Lithium producers Allkem and Livent have agreed to an all-stock merger of equals that will value the combined company at $10.6bn.
Upon closing of the deal, shareholders of Australia-based Allkem will own nearly 56% stake in the combined company, while Livent shareholders will hold the remaining 44% stake.
Through the merger, both firms expect to combine their highly complementary portfolio of assets, expansion projects, and operational expertise in extraction and processing under a vertically integrated business model.
With headquarters in the US, Livent claims to have about eight decades of experience in the production of a wide range of lithium chemicals for energy storage and other speciality applications.
Livent president and CEO Paul Graves said: “As a combined company, we will have the enhanced scale, product range, geographic coverage, and execution capabilities to meet our customers’ rapidly growing demand for lithium chemicals.
“This transaction will capitalise on our highly complementary business models and our collective strengths, including our best-in-class technologies, assets, and people, to be a leading force in our industry driving growth in EV and energy storage applications.”
According to Allkem and Livent, the merger will create a global lithium chemicals producer with improved business-critical scale and increased capacity to address the rising customer demand.
Allkem’s portfolio includes a hard rock lithium operation in Australia, lithium brine operations in Argentina, a hard rock development project in Québec, and a lithium hydroxide conversion facility in Japan.

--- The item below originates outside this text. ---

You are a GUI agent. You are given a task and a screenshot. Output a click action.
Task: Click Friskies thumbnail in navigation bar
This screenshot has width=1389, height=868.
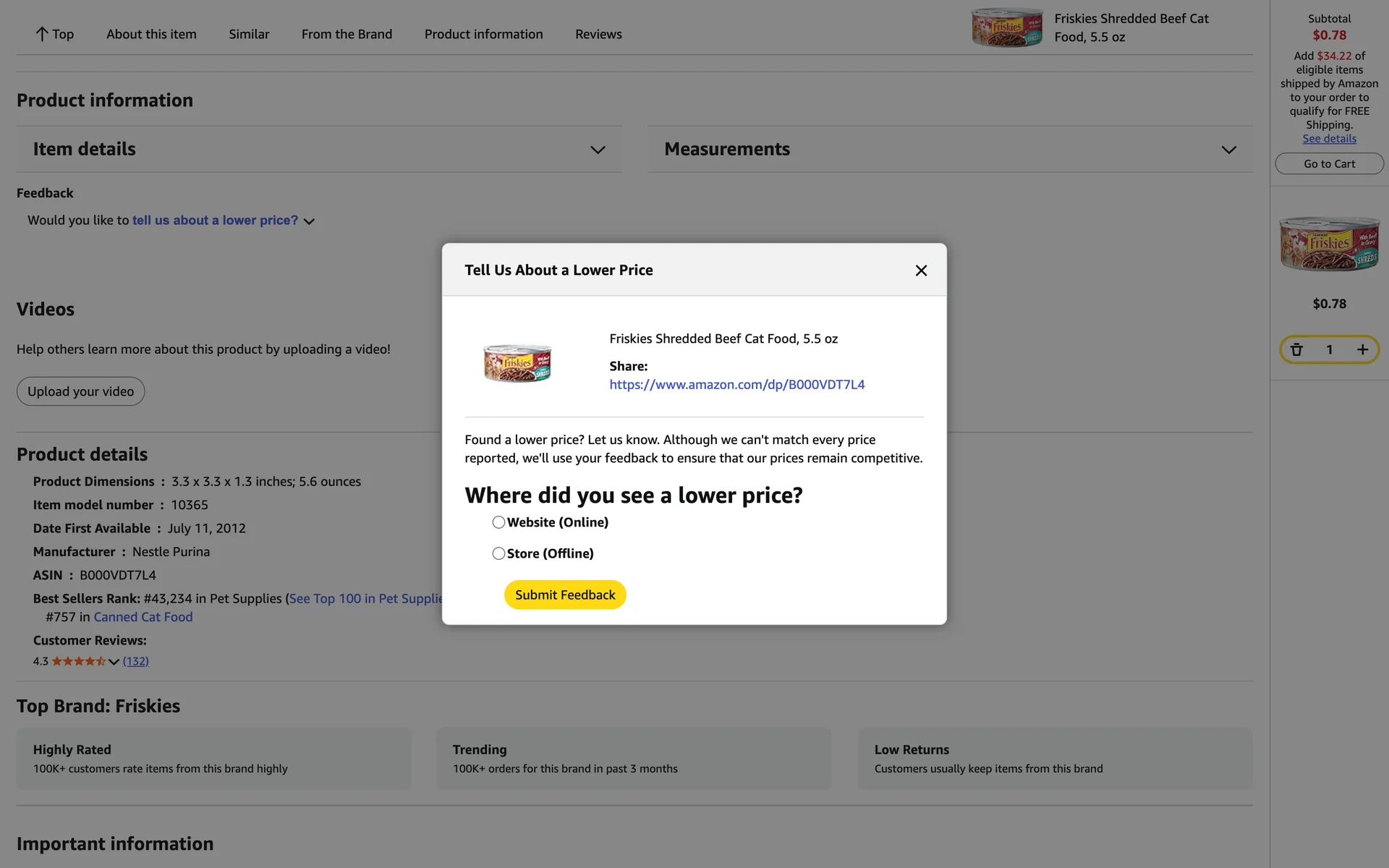(x=1006, y=28)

Allkem CEO Martín Pérez de Solay said: “The combination brings together teams with strong expertise in project development, product innovation, and marketing, and sets us up for a faster and de-risked delivery of the next phase of our growth.

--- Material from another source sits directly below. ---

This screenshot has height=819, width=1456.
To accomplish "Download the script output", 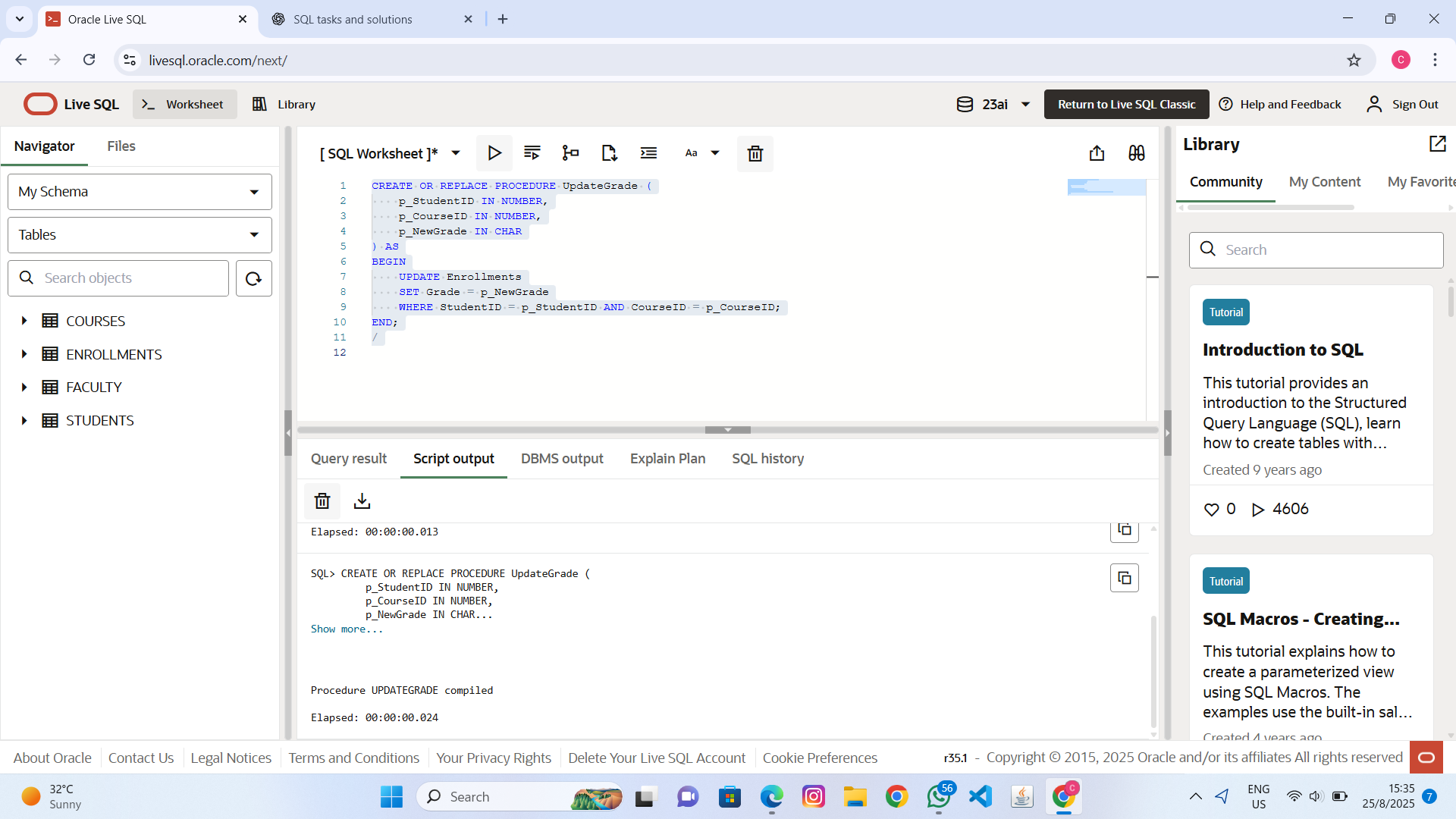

“I believe Allkem shareholders will realise significant benefits from the Transaction as the business transforms into a truly global player with listings in the US and Australia.”
The new company is expected to have a primary listing on the New York Stock Exchange (NYSE) and maintain a foreign-exempt listing on the Australian Securities Exchange (ASX).
The transaction is expected to close by the end of this year, subject to receipt of regulatory approvals, along with approval from Livent and Allkem shareholders and other customary conditions.